To bridge this gap, the paper proposes Geometry‑Corrected Procrustes Alignment (GCPA). GCPA proceeds in two stages:

  1. GPA Initialization – compute the orthogonal universe and the base aligned representations Xₘ* = XₘΩₘ.
  2. Geometry Correction – train a lightweight, shared residual map T_θ (a small MLP) that operates on the unit‑normalized universe vectors. For each sample i, the consensus direction c_i is defined as the normalized average of the M unit vectors from all models. The loss L_correct = –⟨T_θ(ũₘ,i), c_i⟩ + λ·L_trust encourages T_θ to pull each model’s vector toward the consensus while penalizing large angular deviations from the original GPA direction (L_trust). Because T_θ is shared across models, it refines the universal space itself rather than individual mappings.

Theoretical analysis shows that increasing the cosine similarity of each view to its consensus monotonically raises the sum of pairwise cosine similarities, establishing a clear link between the correction objective and retrieval performance. Empirically, GCPA achieves state‑of‑the‑art any‑to‑any retrieval accuracy across diverse settings (multi‑architecture probing, multilingual translation, cross‑camera retrieval) while retaining the geometric consistency needed for stitching and probing. Additional experiments illustrate two practical benefits: (a) a fragile pair of models trained on heavily shifted data can be aligned more reliably by embedding them in a universe populated with robust anchor models, and (b) adding a new model only requires learning its Ω_{M+1} into a fixed universe, avoiding full re‑optimization.

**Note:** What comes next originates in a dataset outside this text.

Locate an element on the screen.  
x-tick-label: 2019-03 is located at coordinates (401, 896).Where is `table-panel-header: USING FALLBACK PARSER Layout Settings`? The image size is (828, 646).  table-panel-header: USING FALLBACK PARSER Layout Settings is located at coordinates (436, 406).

In summary, the contributions are:

  1. Extending orthogonal representation alignment to the multi‑model regime via GPA, reducing complexity from O(M²) to O(M) and guaranteeing cycle consistency.
  2. Demonstrating that pure isometric alignment lags behind agreement‑maximizing methods on retrieval tasks, highlighting a trade‑off between geometry preservation and retrieval performance.
  3. Introducing GCPA, which combines the geometric stability of GPA with a post‑hoc consensus‑driven correction, delivering superior retrieval results without sacrificing the shared reference space.

The work provides a practical, scalable framework for building interoperable model hubs and opens avenues for future research on non‑linear corrections, unsupervised correspondence, and dynamic model addition in large‑scale multi‑modal systems.